А теперь еще и Сергей Соколкин от них не отстает. Тоже ведь наш студент! Тоже к песням ключик подобрал. Он хоть и помоложе будет Пеленягрэ со Степанцовым, но зато — бойкий, шустрый. Этот просто так не угомонится. Он и старших товарищей может на крутом вираже обойти. Вот, к примеру, как Лариса Долина исполнила его песню про три чайных розы, так — все. Хочешь не хочешь — а подвинься, принимай нового поэта-песенника. Естественно, всем, и нашим и вашим, пришлось подвинуться. А плечи у Сергея Соколкина широченные. Он всех растолкает. Только своих, конечно, литинститутовских, не будет. Так и станут они, только втроем, на песенном небосклоне сиять. А то еще и другие пытаются сиять. В Литинституте ни дня не учились, а туда же! Пусть в другом месте сияют.
А ведь я с Сергеем Соколкиным когда-то жил радом. В аккурат, напротив наши комнаты были. Надо — я к нему по-свойски зайду, надо — он ко мне. Так что на моих глазах его поэтический и песенный подвиг начинался. Бывало, высочит весь в поту, в мыле, в душ побежал… Ну, наверное, опять стихотворение хорошее написал. А как же иначе? Хорошее стихотворение просто так не напишется. Тут надо взмокнуть не один раз. Потому что — это труд. А насухую — одна только рифмованная глупость пишется.

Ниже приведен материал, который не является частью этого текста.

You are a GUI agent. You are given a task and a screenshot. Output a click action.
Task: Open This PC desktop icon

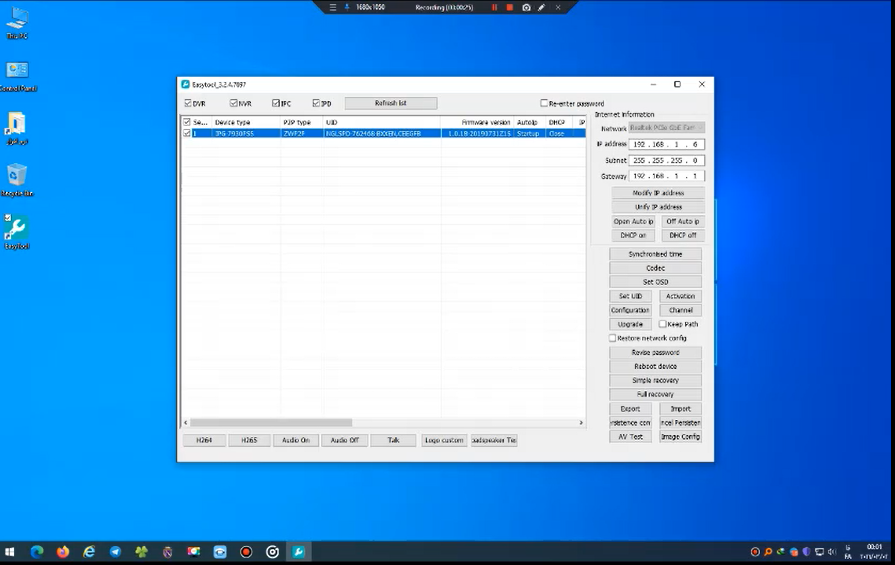[x=17, y=19]
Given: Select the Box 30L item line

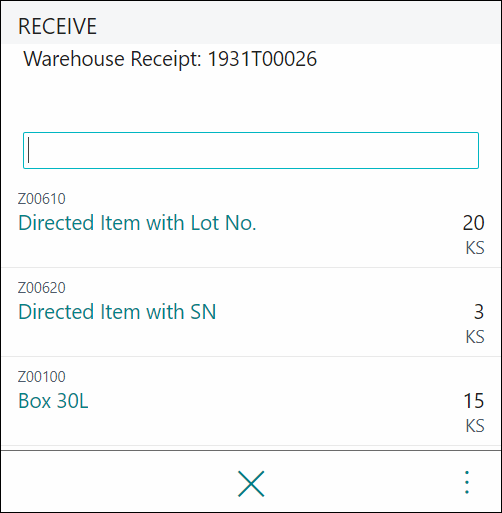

Так мы и жили не тужили, тихо и гладко, последним делились… Пока перестройка не наступила. Ну, а уж как перестройка наступила, сказали, что теперь все что хочешь думать можно и все что хочешь говорить. Даже — и голос сорвать. Тут и Старый Арбат забурлил и зашумел, стали там все собираться и кучковаться, кто давно хотел что-нибудь сказать, да не мог, не давали ему рта разинуть. Ну и свобода купли-продажи пошла там же. Вместе со свободой слова художники стали своим барахлом трясти — картинами и матрешками.